Ecosyste.ms: Awesome

An open API service indexing awesome lists of open source software.

Awesome Lists | Featured Topics | Projects

https://github.com/cansik/deep-vision-processing

Deep computer-vision algorithms for the Processing framework.
https://github.com/cansik/deep-vision-processing

classification computer-vision cuda-support deep-neural-networks inference-engine machine-learning pose-estimation processing

Last synced: 19 days ago
JSON representation

Deep computer-vision algorithms for the Processing framework.

Awesome Lists containing this project

README

        

# Deep Vision Processing [![Build](https://github.com/cansik/deep-vision-processing/actions/workflows/build.yml/badge.svg)](https://github.com/cansik/deep-vision-processing/actions/workflows/build.yml)
Deep computer-vision algorithms for [Processing](https://processing.org/).

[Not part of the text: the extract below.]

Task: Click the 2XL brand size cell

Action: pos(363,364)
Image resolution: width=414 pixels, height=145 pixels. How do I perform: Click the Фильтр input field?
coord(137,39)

The idea behind this library is to provide a simple way to use (inference) machine learning algorithms for computer vision tasks inside Processing. Mainly portability and easy-to-use are the primary goals of this library. Starting with version `0.6.0` CUDA inferencing support is built into the library (Windows & Linux).

_Caution_: The API is still in development and can change at any time.

![Pose](readme/pose.jpg)

*Lightweight OpenPose Example*

## Install
It is recommended to use the contribution manager in the Processing app to install the library.

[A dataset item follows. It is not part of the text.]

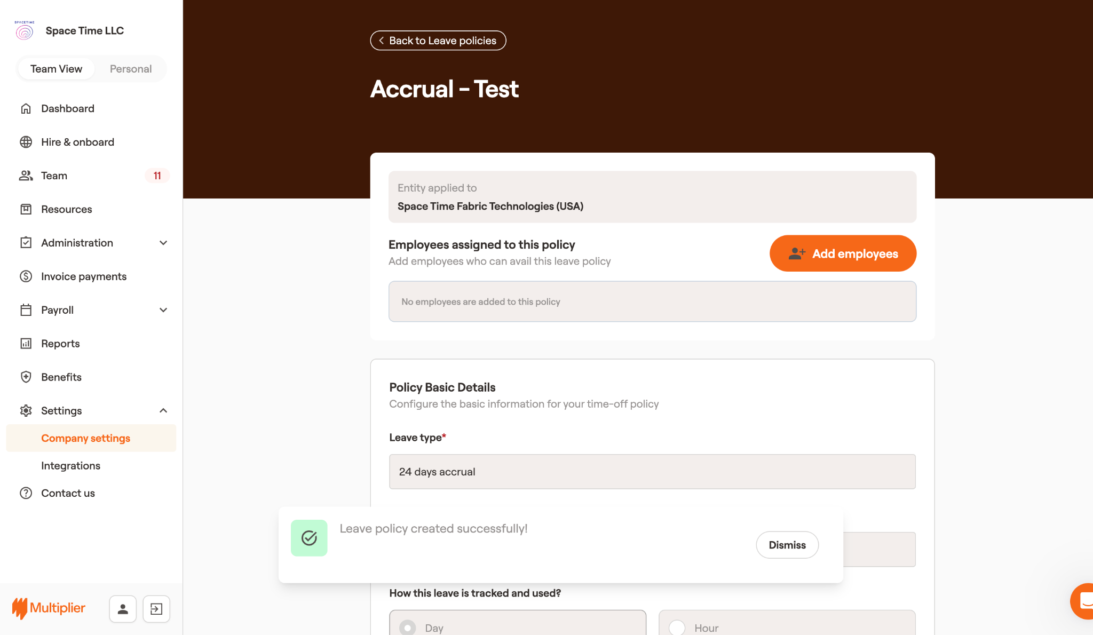Open the chat support widget

coord(1083,601)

![image](https://user-images.githubusercontent.com/5220162/118391536-05b1ea80-b635-11eb-9704-2c5b780008df.png)

### Manual
Download the [latest](https://github.com/cansik/deep-vision-processing/releases/tag/v0.8.1-alpha) prebuilt version from the [release](https://github.com/cansik/deep-vision-processing/releases) sections and install it into your Processing library folder.

## Usage
The base of the library is the `DeepVision` class. It is used to download the pretrained models and create new networks.

```java
import ch.bildspur.vision.*;
import ch.bildspur.vision.network.*;
import ch.bildspur.vision.result.*;

DeepVision vision = new DeepVision(this);
```

Usually it makes sense to define the network globally for your sketch and create it in setup. The `create` method downloads the pre-trained weights if they are not already existing. The network first has to be created and then be setup.

```java
YOLONetwork network;

void setup() {
// create the network & download the pre-trained models
network = vision.createYOLOv3();

// load the model
network.setup();

// set network settings (optional)
network.setConfidenceThreshold(0.2f);

...
}
```

By default, the weights are stored in the library folder of Processing. If you want to download them to the sketch folder, use the following command:

```java
// download to library folder
vision.storeNetworksGlobal();

// download to sketch/networks
vision.storeNetworksInSketch();
```

Each network has a `run()` method, which takes an image as a parameter and outputs a result. You can just throw in any PImage and the library starts processing it.

```java
PImage myImg = loadImage("hello.jpg");
ResultList detections = network.run(myImg);
```

Please have a look at the specific networks for further information or at the [examples](examples).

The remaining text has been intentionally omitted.